Think of the Internet as a set of routers (think: metal boxes with electronics inside) connected by links (think: long wires). Packets of data get passed from one router to another, via links. A packet is forwarded from router to router, until it arrives at its destination.
Focus now on a single router. It has several incoming links on which packets arrive, and several outgoing links on which it can send packets. When a packet shows up on an incoming link, the router will figure out (by methods I won’t describe here) on which outgoing link the packet should be forwarded. If that outgoing link is free, the packet can be sent out on it immediately. But if the outgoing link is busy transmitting another packet, the newly arrived packet will have to wait – it will be “buffered” in the router’s memory, waiting its turn until the outgoing link is free.
Buffering lets the router deal with temporary surges in traffic. But if packets keep showing up faster than they can be sent out on some outgoing link, the number of buffered packets will grow and grow, and eventually the router will run out of buffer memory.
At that point, if one more packet shows up, the router has no choice but to discard a packet. It can discard the newly arriving packet, or it can make room for the new packet by discarding something else. But something has to be discarded.

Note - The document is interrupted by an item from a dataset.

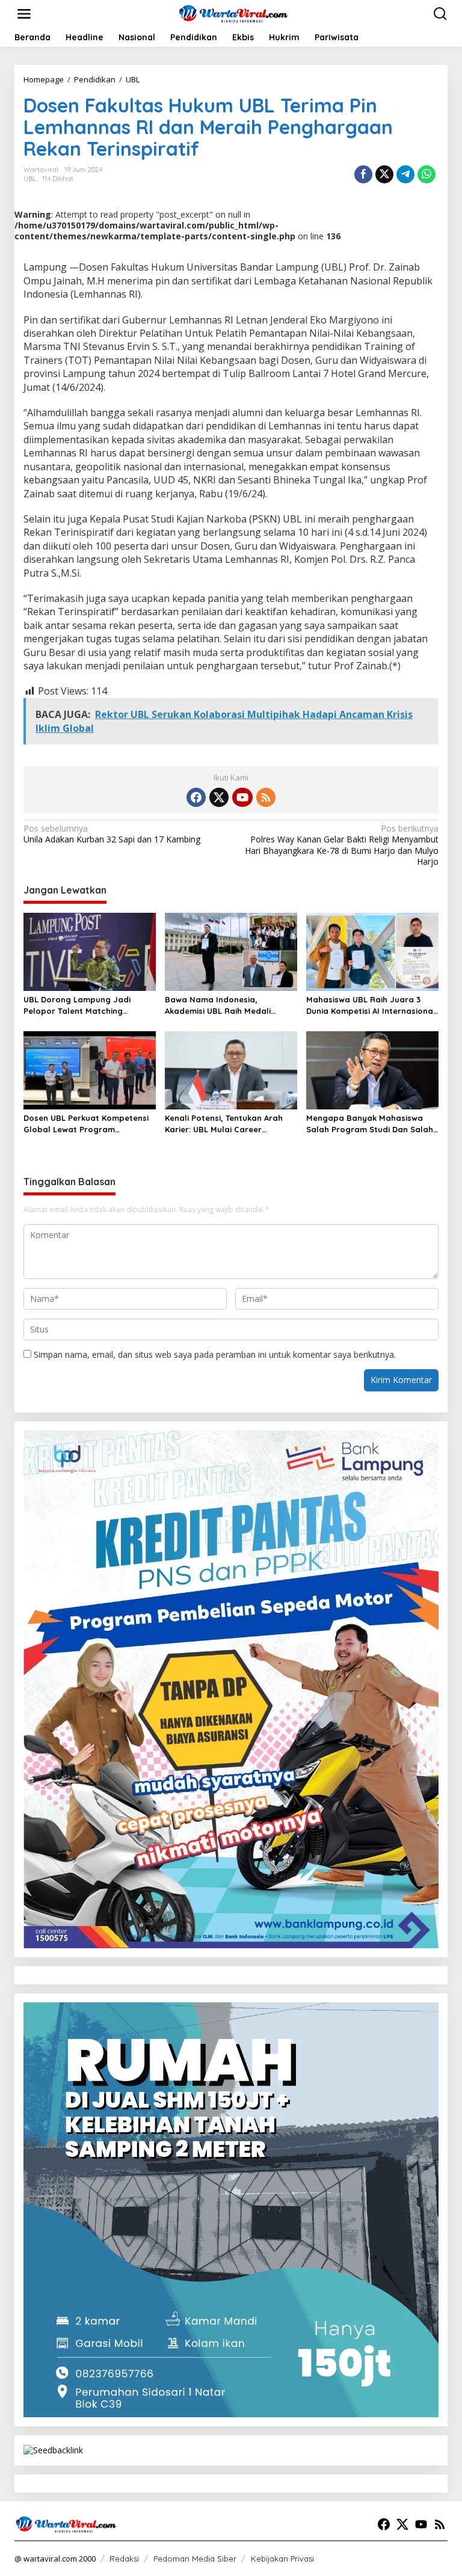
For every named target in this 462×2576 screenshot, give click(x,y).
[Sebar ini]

(This is one illustration of the “best effort” principle, which is one of the clever engineering decisions that made the Internet feasible. The Internet will do its best to deliver each packet promptly, but it doesn’t make any guarantees. It’s up to software that uses the Internet Protocol to detect dropped packets and recover. The software you’re using to retrieve these words can, and probably often does, recover from dropped packets.)

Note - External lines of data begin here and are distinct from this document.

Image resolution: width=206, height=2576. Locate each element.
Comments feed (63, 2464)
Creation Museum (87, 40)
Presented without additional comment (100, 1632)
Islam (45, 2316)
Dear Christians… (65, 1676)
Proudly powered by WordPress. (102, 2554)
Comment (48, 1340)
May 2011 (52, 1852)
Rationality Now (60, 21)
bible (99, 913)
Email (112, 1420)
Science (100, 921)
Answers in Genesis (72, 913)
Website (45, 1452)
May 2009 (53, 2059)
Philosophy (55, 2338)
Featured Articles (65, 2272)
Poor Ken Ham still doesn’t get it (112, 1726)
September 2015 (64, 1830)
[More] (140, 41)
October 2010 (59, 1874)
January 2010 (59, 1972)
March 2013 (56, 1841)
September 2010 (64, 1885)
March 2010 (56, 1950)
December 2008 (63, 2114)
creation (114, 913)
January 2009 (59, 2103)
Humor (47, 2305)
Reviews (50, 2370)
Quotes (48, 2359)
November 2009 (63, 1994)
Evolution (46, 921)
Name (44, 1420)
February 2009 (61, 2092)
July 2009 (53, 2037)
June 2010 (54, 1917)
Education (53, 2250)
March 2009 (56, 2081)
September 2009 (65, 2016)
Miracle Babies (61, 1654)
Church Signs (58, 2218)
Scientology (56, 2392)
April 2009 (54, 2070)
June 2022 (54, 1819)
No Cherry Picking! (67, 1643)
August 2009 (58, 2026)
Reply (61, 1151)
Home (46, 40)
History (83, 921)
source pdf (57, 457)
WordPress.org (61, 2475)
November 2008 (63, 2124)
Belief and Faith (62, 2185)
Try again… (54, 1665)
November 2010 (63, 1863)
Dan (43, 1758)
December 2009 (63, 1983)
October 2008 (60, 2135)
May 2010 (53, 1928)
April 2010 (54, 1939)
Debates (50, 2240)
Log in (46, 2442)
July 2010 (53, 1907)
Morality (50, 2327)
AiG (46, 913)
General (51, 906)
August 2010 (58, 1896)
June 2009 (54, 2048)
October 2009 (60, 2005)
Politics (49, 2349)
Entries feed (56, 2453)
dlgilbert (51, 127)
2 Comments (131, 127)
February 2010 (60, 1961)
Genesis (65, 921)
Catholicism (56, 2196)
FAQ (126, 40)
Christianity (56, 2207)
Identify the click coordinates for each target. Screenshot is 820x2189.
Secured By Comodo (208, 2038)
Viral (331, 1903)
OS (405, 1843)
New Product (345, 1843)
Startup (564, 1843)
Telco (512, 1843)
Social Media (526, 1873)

When a router is forced to discard a packet, it can discard any packet it likes. One possibility is that it assigns priorities to the packets, and always discards the packet with lowest priority. The technology doesn’t constrain how packets are prioritized, as long as there is some quick way to find the lowest-priority packet when it becomes necessary to discard something.
This mechanism defines one type of network discrimination, which prioritizes packets and discards low-priority packets first, but only discards packets when that is absolutely necessary. I’ll call it minimal discrimination, because it only discriminates when it can’t serve everybody.

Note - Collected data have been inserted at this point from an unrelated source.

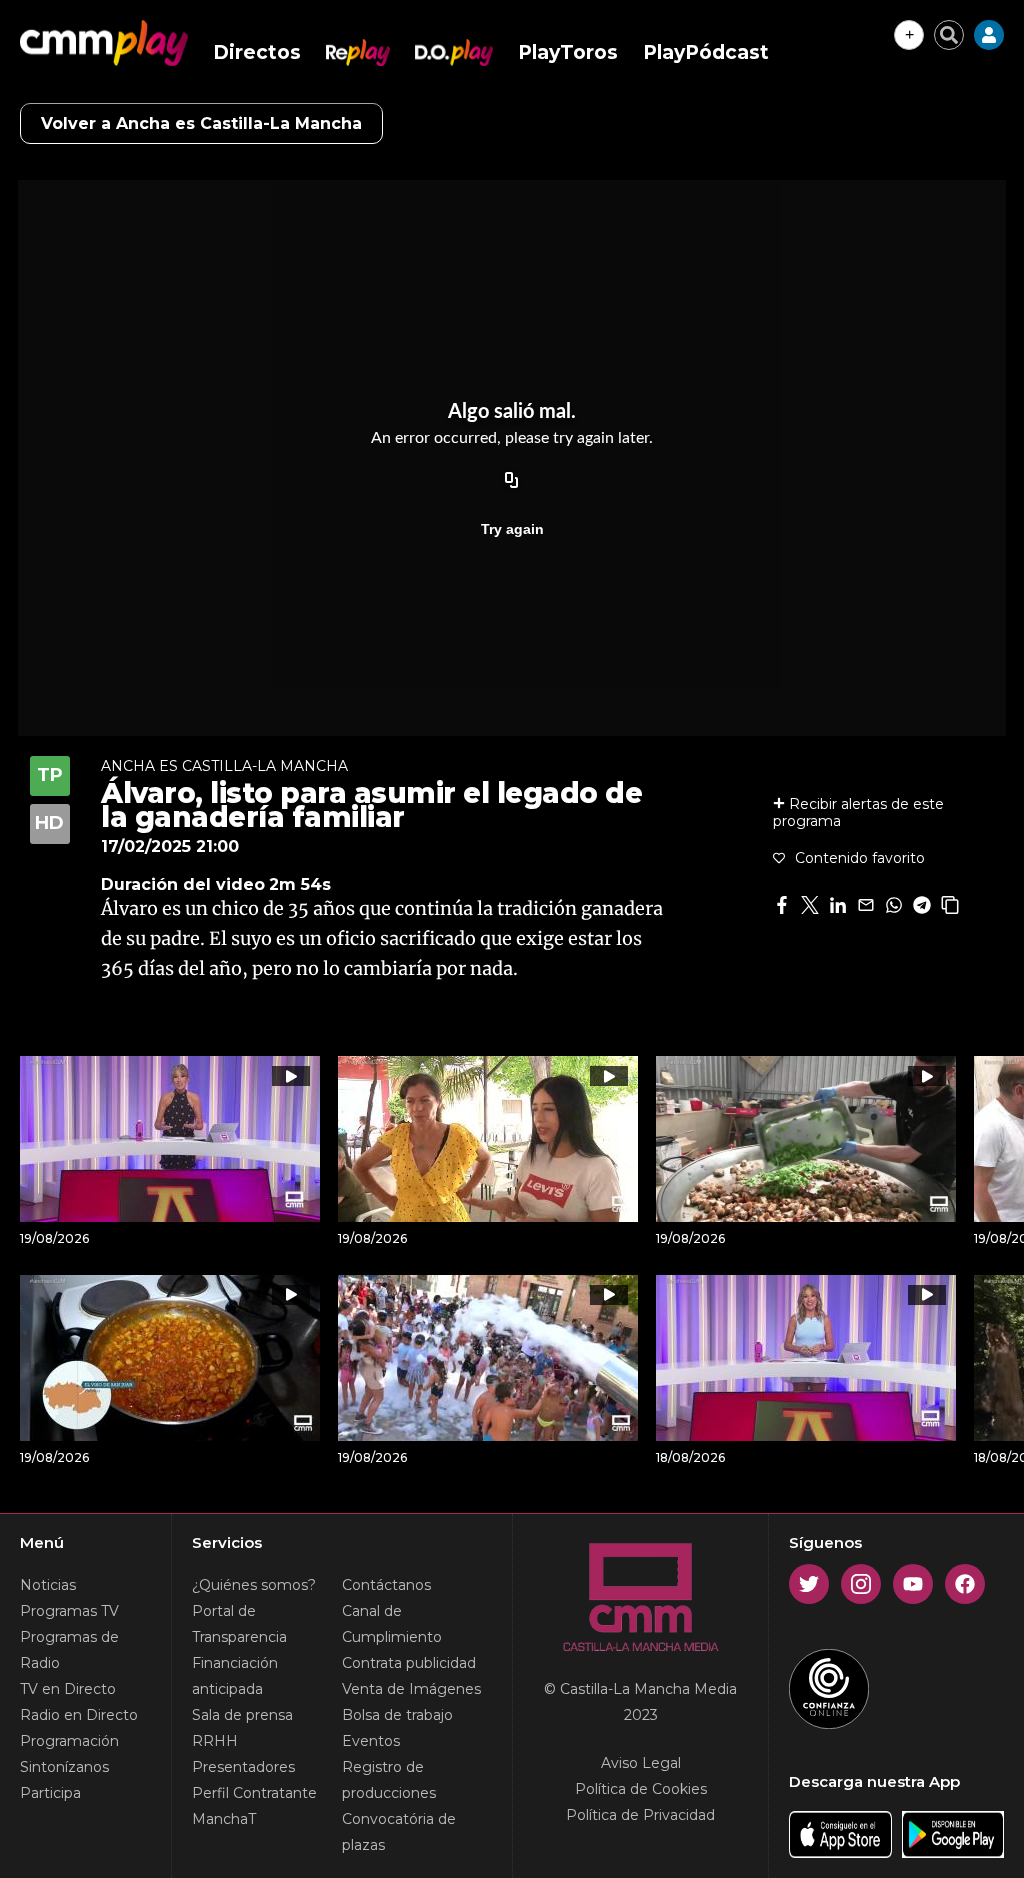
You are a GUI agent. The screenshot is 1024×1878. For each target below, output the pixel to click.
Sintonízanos (64, 1767)
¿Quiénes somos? (254, 1585)
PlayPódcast (706, 52)
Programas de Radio (69, 1650)
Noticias (48, 1585)
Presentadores (243, 1767)
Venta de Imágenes (411, 1689)
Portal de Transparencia (239, 1624)
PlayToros (568, 52)
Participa (50, 1793)
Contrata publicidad (409, 1663)
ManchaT (224, 1819)
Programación (69, 1741)
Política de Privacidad (640, 1815)
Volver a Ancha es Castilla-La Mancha (201, 123)
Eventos (371, 1741)
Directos (257, 52)
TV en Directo (68, 1689)
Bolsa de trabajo (397, 1715)
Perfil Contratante (254, 1793)
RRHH (215, 1741)
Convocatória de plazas (399, 1832)
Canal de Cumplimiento (392, 1624)
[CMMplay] (104, 43)
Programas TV (69, 1611)
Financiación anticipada (235, 1676)
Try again (512, 529)
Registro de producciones (389, 1780)
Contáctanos (386, 1585)
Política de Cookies (641, 1789)
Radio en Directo (79, 1715)
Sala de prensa (242, 1715)
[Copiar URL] (512, 481)
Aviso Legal (641, 1763)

With minimal discrimination, if the network is not crowded, lots of low-priority packets can get through. Only when there is an unavoidable conflict with high-priority packets is a low-priority packet inconvenienced.
Contrast this with another, more drastic form of discrimination, which discards some low-priority packets even when it is possible to forward or deliver every packet. A network might, for example, limit low-priority packets to 20% of the network’s capacity, even if part of the other 80% is idle. I’ll call this non-minimal discrimination.
One of the basic questions to ask about any network discrimination regime is whether it is minimal in this sense. And one of the basic questions to ask about any rule limiting discrimination is how it applies to minimal versus non-minimal discrimination. We can imagine a rule, for example, that allows minimal discrimination but limits or bans non-minimal discrimination.
This distinction matters, I think, because minimal and non-minimal discrimination are supported by different arguments. Minimal discrimination may be an engineering necessity. But non-minimal discrimination is not technologically necessary – it makes service worse for low-priority packets, but doesn’t help high-priority packets – so it could only be justified by a more complicated economic argument, for example that non-minimal discrimination allows forms of price discrimination that increase social welfare. Vague arguments that you have to reserve some fraction of capacity for some purpose won’t cut it.
[Postscript for networking geeks: You might complain that it matters not only which packets are dropped but also which packets are forwarded first, and so on. True enough. I simplified things a bit to fit within a blog post; but it should be fairly obvious how to expand the principle I’m describing here to deal with the issues you’re raising.]